When something is black, it's said to be evil. When there's white, it immediately refers to pureness.
Black is always associated to death. White is hand-in-hand with life.
If you're wearing black, you're labelled dull. When wearing white, you are considered bright.
With the existence of something black, it means bad luck. With white,the opposite.
Black links to something dirty. White makes you cleansed.
Darkness is portrayed with black whereas hope is reflected with white.

so where does grey fit into?
does it mean that it's only this or that?
is there no compromise?
so when one hurts, the other feels no pain?

it confuses.
we can't make all the right choices at times.
who ever said living was easy?

im thinking grey...

Saturday, April 25, 2009

BREASTLESS

this friend of mine suggested that this should be the title of my blog post.hmm..thanks?
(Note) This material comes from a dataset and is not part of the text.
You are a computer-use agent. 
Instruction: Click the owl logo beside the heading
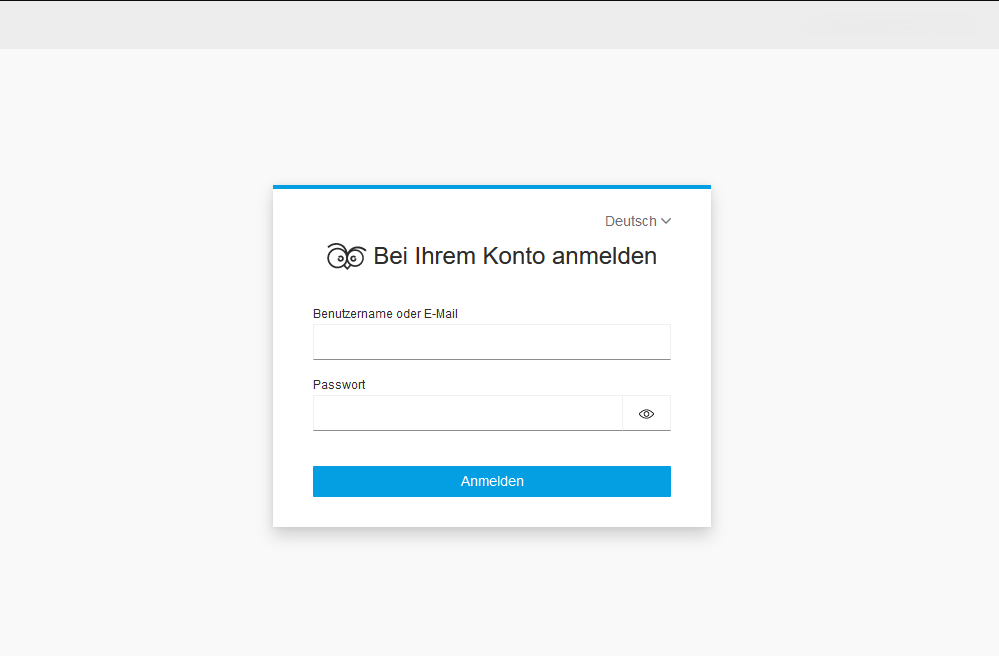[346, 256]
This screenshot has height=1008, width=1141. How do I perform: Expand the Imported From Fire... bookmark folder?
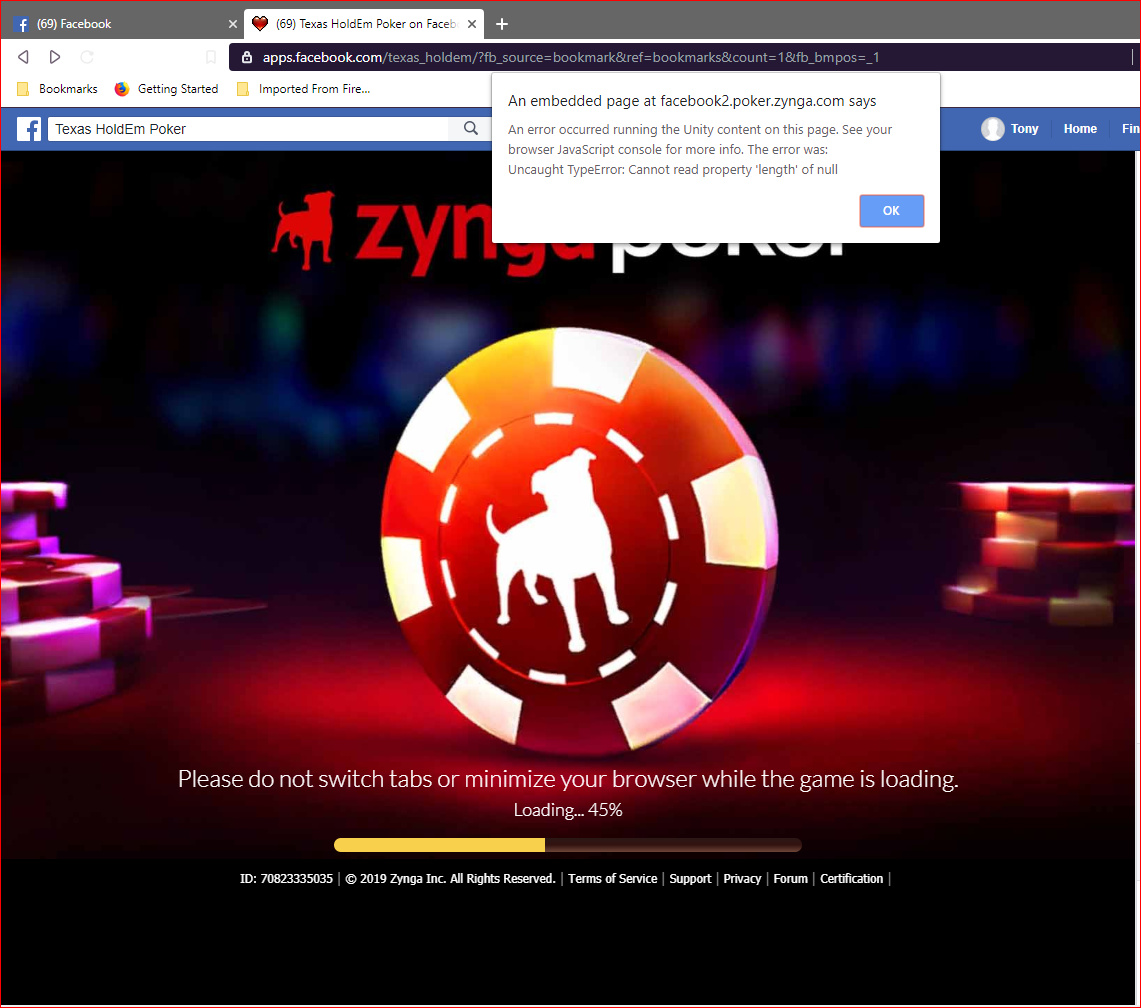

to come and think of it, there are many good songs that can be ruined by this word. 
'you leave me breastless, you're everything good in my life'-Shayne Ward(No Promises)
'go on, go on, leave me breastless.tempt me,tease me...'-The Corrs(Breathless)
'i get so breastless when u call my name'-Corrine Bailey Rae(Breathless)
'over the edge and i'm just breastless...'-The Jonas Brothers(Lovebug)

good day,mate!

Wednesday, April 22, 2009

SUGAR POWER!!

zap zap!! the old me is back.

right now,there's this song stuck in my head. Flo-rida's 'Sugar'!!

well well well, what has happened so far??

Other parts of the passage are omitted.